Suit « Tis A Pitty She Was A Whore », au titre inspiré d’une pièce de théâtre du 17éme siècle où le saxe et la batterie s’affrontent en combat singulier sur un beat spatial où les superbes vocalises de Bowie se fondent dans un jazz libérateur. C’est du quasi expérimental, à des années-lumière de la recherche tubesque, mais c’est tout simplement fascinant et débordant d’émotions comme une éruption volcanique. Montée en puissance jusqu’au paroxysme d’un saxe animal en folie lâché dans cette jungle créée de toutes pièces par l’ami Bowie. On avait déjà découvert « Lazarus » avec son intro ascendante de saxe plaqué sur une super mélodie rythmée par les déflagrations des guitares. Sombre et pourtant lumineux, c’est peut être cela le concept de « Blackstar » ? Avec un son complètement entêtant, à la fois aquatique et spatial, aussi puissant qu’une une tempête solaire. Le 4éme titre, « Sue (Or In A Season Of Crime), sorte de cold funk électrique et secoué, est peut-être le plus abrupt du CD. Il sonne comme une complainte aussi terrifiante qu’un esprit soudain échappé d’une Quatrième dimension. On retrouve toute la magie de Bowie avec « Girl Loves Me », où sa voix seule plane en avant bien au-dessus des instruments. On songe à « Hunky Dory », comme une vision en ombres chinoises d’un cauchemar symphonique peuplé de démons et autres figures des ténèbres. « Girl Loves Me » est ponctué de petites nappes de synthés comme autant de cordes pincées. Cette girl est elle vivante ou bien dead ? Bowie veut-il franchir le Styx pour la retrouver ? That’s the question !

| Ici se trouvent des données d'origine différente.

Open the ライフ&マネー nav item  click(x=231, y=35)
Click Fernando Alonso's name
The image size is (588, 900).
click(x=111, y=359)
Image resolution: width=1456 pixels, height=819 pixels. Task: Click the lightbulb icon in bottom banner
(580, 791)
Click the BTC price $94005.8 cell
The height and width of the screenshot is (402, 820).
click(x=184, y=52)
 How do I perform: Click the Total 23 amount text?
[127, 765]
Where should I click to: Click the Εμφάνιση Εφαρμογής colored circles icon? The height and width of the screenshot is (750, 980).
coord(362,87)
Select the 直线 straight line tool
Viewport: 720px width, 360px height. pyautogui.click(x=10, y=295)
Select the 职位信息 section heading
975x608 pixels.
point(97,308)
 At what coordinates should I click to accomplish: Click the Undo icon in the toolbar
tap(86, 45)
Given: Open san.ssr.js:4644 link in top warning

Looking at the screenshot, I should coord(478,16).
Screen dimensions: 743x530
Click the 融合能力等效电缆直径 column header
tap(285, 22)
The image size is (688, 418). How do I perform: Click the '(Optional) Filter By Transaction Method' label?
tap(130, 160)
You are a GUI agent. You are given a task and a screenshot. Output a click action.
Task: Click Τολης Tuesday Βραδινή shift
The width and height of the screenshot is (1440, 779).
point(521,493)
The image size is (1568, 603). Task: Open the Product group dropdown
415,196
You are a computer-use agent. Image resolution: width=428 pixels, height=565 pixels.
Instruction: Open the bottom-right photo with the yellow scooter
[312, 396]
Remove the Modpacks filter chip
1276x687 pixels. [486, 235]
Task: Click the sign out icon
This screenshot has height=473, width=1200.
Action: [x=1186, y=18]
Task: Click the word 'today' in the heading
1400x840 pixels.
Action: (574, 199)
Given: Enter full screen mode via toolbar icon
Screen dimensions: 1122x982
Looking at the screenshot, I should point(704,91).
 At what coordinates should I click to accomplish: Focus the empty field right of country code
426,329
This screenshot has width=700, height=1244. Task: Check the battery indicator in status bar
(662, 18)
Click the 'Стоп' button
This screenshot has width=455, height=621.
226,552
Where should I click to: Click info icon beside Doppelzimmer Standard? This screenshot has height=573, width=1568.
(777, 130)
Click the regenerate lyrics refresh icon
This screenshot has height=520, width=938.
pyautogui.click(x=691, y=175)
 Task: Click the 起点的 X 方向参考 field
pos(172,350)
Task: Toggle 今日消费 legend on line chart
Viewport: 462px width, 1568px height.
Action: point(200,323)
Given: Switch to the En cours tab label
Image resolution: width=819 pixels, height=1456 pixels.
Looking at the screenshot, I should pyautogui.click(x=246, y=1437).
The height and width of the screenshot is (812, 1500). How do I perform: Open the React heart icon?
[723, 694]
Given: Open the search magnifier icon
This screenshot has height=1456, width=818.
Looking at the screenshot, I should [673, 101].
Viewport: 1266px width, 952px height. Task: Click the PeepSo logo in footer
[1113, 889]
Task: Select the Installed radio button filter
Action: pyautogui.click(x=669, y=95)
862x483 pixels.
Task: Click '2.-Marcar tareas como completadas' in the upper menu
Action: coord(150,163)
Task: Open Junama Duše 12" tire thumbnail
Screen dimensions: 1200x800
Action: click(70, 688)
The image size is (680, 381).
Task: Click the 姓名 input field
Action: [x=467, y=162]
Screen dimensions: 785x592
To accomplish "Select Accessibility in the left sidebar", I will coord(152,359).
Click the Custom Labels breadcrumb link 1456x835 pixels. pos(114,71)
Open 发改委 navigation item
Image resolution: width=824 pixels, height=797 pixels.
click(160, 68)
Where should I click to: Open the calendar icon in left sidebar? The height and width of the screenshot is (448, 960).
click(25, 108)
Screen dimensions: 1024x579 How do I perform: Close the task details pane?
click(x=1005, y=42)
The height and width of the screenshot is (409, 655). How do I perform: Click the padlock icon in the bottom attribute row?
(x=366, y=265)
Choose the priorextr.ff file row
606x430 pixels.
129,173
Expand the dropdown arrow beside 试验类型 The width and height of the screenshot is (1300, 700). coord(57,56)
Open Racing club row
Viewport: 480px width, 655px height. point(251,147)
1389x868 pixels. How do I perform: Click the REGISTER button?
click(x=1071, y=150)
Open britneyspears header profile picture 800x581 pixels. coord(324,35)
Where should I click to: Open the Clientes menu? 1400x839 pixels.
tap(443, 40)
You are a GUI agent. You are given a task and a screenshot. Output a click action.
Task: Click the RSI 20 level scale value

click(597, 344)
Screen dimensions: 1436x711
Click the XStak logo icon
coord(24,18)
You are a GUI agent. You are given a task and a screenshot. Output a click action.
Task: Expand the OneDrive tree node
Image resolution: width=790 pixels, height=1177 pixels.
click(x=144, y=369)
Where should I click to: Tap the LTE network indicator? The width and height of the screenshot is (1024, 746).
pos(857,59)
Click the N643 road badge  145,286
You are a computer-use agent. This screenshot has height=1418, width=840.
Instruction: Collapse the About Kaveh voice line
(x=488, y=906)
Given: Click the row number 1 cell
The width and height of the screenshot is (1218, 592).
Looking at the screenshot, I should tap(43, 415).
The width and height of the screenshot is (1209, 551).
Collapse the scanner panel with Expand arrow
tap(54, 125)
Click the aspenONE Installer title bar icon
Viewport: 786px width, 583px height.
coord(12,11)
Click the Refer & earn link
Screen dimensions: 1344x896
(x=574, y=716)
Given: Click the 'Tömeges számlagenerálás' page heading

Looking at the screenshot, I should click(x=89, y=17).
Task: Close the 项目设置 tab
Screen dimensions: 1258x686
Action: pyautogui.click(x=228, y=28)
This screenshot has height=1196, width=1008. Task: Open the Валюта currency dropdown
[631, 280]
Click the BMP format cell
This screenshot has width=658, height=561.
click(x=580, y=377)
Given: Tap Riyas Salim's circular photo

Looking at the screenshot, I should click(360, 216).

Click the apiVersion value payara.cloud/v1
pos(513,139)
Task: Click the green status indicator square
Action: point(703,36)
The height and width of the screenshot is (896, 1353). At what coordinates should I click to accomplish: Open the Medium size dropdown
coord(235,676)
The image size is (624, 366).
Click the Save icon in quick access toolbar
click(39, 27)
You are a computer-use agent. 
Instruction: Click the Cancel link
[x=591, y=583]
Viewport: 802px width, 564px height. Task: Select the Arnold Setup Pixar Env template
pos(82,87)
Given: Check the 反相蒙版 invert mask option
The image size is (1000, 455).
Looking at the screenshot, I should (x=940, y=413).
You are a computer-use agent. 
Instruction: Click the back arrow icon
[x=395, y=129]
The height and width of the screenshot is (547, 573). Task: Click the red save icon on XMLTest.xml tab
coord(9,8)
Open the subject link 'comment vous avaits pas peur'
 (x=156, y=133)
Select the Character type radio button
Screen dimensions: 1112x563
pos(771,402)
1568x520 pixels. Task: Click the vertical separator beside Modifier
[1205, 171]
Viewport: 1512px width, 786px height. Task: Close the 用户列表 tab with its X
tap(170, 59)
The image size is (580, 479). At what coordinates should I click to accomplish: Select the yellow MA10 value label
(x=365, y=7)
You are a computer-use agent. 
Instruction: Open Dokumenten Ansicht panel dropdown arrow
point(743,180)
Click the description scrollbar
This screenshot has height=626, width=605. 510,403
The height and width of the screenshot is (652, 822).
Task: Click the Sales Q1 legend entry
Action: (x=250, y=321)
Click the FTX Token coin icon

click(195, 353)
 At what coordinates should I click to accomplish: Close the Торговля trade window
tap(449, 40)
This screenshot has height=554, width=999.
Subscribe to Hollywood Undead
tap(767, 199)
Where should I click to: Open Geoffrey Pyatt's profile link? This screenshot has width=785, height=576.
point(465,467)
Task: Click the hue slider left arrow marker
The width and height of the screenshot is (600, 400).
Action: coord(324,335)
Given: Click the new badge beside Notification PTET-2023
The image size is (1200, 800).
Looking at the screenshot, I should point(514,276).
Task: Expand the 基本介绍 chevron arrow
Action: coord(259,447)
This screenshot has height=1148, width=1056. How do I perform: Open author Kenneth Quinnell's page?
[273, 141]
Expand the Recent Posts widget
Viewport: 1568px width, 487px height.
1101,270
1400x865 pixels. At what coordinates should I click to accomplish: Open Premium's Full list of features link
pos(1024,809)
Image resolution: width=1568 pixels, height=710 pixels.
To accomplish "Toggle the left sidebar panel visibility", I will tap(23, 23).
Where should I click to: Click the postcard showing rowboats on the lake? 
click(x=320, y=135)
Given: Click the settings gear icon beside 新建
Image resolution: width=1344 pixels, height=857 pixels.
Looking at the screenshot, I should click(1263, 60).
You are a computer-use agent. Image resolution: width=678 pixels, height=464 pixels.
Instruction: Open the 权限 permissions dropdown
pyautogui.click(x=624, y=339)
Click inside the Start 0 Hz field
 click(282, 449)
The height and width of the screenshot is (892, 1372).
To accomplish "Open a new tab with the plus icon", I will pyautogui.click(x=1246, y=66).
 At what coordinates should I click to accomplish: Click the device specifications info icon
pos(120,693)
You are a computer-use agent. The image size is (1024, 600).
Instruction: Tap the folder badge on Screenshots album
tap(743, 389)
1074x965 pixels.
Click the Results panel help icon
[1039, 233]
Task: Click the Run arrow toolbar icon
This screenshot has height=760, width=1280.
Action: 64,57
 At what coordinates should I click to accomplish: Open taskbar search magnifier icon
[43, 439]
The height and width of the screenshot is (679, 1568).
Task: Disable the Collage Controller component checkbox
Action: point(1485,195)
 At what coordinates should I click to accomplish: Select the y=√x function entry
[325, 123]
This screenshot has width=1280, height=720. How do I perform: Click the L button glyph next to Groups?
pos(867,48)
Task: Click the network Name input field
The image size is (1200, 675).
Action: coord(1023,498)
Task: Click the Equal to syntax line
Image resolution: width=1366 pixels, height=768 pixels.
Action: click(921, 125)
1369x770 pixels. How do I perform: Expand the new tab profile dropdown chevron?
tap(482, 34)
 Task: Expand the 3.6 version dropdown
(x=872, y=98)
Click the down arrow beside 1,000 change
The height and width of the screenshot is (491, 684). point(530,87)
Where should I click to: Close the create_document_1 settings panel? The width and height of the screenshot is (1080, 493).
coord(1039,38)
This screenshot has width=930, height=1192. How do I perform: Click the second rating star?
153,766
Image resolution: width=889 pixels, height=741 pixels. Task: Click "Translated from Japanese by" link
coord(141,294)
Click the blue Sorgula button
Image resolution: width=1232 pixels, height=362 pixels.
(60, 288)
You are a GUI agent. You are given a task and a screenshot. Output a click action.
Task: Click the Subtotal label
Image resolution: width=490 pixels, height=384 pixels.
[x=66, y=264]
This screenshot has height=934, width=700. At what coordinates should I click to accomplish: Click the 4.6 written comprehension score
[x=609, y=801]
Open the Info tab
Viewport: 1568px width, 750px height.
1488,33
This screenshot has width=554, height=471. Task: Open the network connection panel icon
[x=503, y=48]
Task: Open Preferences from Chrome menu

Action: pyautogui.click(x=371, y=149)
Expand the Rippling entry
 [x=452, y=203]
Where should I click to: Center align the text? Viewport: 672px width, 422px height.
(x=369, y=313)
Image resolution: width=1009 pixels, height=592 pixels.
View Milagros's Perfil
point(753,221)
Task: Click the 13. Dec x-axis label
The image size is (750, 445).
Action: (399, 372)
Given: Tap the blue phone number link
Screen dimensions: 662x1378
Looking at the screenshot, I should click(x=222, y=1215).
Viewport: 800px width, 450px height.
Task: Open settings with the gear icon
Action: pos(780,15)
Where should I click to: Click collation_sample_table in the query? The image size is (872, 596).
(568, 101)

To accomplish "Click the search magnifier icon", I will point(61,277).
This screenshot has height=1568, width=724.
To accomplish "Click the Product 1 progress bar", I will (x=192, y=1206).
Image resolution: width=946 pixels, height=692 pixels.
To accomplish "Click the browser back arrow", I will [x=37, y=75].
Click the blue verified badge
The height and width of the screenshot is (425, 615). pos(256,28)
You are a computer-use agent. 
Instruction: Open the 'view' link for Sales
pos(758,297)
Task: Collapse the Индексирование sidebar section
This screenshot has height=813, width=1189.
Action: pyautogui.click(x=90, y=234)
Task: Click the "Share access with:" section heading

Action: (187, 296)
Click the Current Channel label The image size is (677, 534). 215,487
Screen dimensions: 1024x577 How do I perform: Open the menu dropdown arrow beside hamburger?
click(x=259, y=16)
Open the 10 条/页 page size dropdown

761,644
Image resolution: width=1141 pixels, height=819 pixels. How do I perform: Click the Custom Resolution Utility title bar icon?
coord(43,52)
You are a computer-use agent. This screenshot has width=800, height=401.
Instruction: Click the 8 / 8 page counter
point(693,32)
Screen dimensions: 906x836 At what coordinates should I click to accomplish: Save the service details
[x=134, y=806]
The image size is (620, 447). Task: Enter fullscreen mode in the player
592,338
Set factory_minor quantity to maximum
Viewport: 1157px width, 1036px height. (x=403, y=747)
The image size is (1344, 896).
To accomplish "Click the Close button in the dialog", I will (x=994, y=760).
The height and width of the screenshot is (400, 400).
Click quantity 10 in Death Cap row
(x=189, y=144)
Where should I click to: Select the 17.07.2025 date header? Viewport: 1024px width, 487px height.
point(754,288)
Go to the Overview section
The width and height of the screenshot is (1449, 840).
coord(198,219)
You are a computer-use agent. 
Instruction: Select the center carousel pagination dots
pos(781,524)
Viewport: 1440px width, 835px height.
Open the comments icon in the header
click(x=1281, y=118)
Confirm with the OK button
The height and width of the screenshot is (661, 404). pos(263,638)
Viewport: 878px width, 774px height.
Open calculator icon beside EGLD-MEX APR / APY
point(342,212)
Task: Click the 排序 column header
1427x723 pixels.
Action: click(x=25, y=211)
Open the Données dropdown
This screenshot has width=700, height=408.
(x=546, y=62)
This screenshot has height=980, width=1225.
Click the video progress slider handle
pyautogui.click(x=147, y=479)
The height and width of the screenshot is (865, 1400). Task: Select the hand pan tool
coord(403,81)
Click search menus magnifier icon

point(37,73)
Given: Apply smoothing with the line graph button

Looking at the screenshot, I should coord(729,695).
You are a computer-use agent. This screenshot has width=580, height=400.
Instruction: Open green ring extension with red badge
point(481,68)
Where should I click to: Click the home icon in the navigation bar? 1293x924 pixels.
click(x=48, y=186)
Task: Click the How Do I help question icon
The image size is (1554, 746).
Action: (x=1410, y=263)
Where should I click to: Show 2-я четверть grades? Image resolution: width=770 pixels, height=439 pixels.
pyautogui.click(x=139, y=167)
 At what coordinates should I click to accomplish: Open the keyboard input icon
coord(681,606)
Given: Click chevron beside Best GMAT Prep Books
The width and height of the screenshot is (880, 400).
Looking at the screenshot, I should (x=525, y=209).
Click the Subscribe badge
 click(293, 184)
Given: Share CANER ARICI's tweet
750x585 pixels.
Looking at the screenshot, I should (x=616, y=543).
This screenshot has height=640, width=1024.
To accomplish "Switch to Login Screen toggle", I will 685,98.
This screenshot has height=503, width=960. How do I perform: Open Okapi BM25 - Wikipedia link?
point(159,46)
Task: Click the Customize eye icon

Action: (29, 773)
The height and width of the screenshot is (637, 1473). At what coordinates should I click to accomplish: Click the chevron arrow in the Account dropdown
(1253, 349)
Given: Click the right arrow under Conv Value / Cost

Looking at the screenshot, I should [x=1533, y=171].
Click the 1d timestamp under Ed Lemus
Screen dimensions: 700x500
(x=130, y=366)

Comme s’il avait conservé le meilleur pour la fin, comment ne pas se laisser éblouir par « Dollar Days », LA perle de cet album sombre et torturé. Pure beauté sur un saxe tendre et délicat où une guitare acoustique sublime à la perfection les vocalises du mythique Thin White Duke. C’est une parfaite mélodie qui donne franchement la chair de poule. Certes, quelques gammes de piano viennent compliquer le tout pour conserver le côté expérimental du CD, mais cette fois, il se lâche en pure poésie pop. C’est si beau qu’on en pleurerait, surtout en songeant aux fumiers qui voulaient enterrer notre Bowie au prétexte qu’il aurait souffert d’un cancer généralisé que la sortie du lumineux « The Next Day » a démenti de la manière la plus cinglante. Alors, on assiste à la revanche du retour d’Aladdin Sane sans doute… « I’m dying too » chante Bowie en écho sur sons saturés…mais l’amour est bien plus fort que la mort, n’est-ce pas ? Enfin, la superbe et déchirante « I Can’t Give Everything Away » ponctue cet album étonnant sur une batterie syncopée en apothéose de ce projet sombre et lancinant. C’est une imparable montée en puissance où le duo voix et saxe s’affrontent à la vie à mort pour une superbe composition grande finale, ambitieuse comme une symphonie Pink Floydienne percutant un mur du son futuriste. Sur ce CD expérimental aucune composition ne dure moins de 4’40’’. « Blackstar » ne se distinguera pas par ses tubes à la radio, mais il fait par contre tomber les étoiles des chroniques des rock-critics de toute la Planète qui saluent unanimement le génie de Bowie qui nous a quittés trois jours après la publication de cet ultime chef-d’œuvre, nous laissant à jamais orphelins de notre Starman.